The morning of the first day of the exam I woke up too early, as always, got ready too early, and headed to the exam too early. On my drive to downtown St.Paul I realized I did not have a watch. No way to keep track of my time in the exam. No way to gauge how anxious I needed to be at any given moment. I stopped at the CVS on Snelling, pictured above, and bought a huge and hideous men's watch as it had the clearest watch face and every hour was numbered (I knew that if I relied on fancy slashes or dots circling the watch face I would end up losing valuable milliseconds figuring out the time). The store clerk argued with me for several seconds that I surely did not want to buy a man's watch and he tried to point me in the direction of a tiny, hours-told-by-little-sparkly-things watch. I may have cussed.
I drove by that CVS tonight, coming home from a baseball game. It hadn't struck me until then that it has been two years since that awful, lonely, anxious summer. In those months, and many of the months that followed, I could not imagine what possessed me to move here. To be so far from friends and my carefully constructed life was insurmountably depressing, despite the enjoyment of living near my family again. I thought the people at my church were cold and unfriendly, I hated my job, the friends I made here seemed to be shadows of "real" relationships I'd had elsewhere. These Norwegian/Swedish/German folk are not easy people to get to know.
And now I'm home after a warm, brief trip to the ball park, peanut shell caught in my hair. My summer is full. Full of running and races, dinners, visits, coffees, games, concerts, dates, new restaurants, and lakes. And friends. Good ones.

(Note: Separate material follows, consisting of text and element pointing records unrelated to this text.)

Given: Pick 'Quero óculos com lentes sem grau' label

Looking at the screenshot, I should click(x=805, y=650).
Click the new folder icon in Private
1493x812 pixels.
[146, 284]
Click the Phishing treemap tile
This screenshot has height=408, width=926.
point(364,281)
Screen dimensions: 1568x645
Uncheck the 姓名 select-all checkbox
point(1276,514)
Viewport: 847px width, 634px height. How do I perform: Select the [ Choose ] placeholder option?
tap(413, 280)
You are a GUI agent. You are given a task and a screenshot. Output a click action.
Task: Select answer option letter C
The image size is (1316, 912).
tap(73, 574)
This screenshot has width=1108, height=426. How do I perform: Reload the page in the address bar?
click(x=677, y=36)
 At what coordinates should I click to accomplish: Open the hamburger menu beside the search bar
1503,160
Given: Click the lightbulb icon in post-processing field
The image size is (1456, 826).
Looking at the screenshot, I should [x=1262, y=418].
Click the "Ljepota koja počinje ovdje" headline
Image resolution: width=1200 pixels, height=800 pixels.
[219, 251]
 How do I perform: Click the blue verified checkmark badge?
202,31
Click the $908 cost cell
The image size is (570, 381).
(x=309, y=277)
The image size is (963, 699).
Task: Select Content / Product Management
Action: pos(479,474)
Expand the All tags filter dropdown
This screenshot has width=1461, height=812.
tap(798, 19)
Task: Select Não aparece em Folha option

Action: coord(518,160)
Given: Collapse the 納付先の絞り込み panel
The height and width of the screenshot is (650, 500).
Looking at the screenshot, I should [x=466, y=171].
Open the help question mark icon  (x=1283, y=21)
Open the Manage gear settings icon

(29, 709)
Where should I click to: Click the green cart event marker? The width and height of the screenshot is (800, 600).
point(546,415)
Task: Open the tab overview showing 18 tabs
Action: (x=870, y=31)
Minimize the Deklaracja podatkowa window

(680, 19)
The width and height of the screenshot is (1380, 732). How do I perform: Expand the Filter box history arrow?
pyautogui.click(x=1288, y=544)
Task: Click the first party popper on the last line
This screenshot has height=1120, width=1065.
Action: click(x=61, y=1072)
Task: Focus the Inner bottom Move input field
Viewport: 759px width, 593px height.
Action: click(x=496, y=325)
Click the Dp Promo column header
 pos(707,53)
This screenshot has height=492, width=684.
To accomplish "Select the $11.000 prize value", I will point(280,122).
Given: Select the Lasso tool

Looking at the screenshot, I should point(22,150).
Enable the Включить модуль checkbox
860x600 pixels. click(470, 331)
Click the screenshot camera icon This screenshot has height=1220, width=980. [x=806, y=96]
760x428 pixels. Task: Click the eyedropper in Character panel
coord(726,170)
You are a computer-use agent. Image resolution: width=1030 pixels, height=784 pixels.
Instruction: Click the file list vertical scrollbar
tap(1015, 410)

I was anxious and terrified for so long, even after passing the bar, that Life would now be Ordinary. That the exciting decisions had already been made and now, only Mundane, Necessary, Unbeautiful decisions were left. Not long after passing the bar I started thinking of where I should take it next, where I should move, and not because I was violently unhappy, but because I could not figure out how to live in one place without the expectation of another on the horizon. I do not think I have ever in my life enjoyed or accepted where I am. I fret and fidget in a place, love it, leave it, and then ache for what is left behind.
It's just nice to have no preparation for departure. To plan for next summer. For the winter. To plan for races and new pizza joints. To grow cozy and comfortable. To pass places with memories attached to them, good and bad. To remember who I was, buying that watch two years ago, and how unhappy and unsatisfied I felt with my seemingly happenstance arrival in Minnesota. And to drive by that corner now, which probably still sells hideous watches, with peanut stuck in my teeth, sun setting over the skyline as I make my way home, and feel content.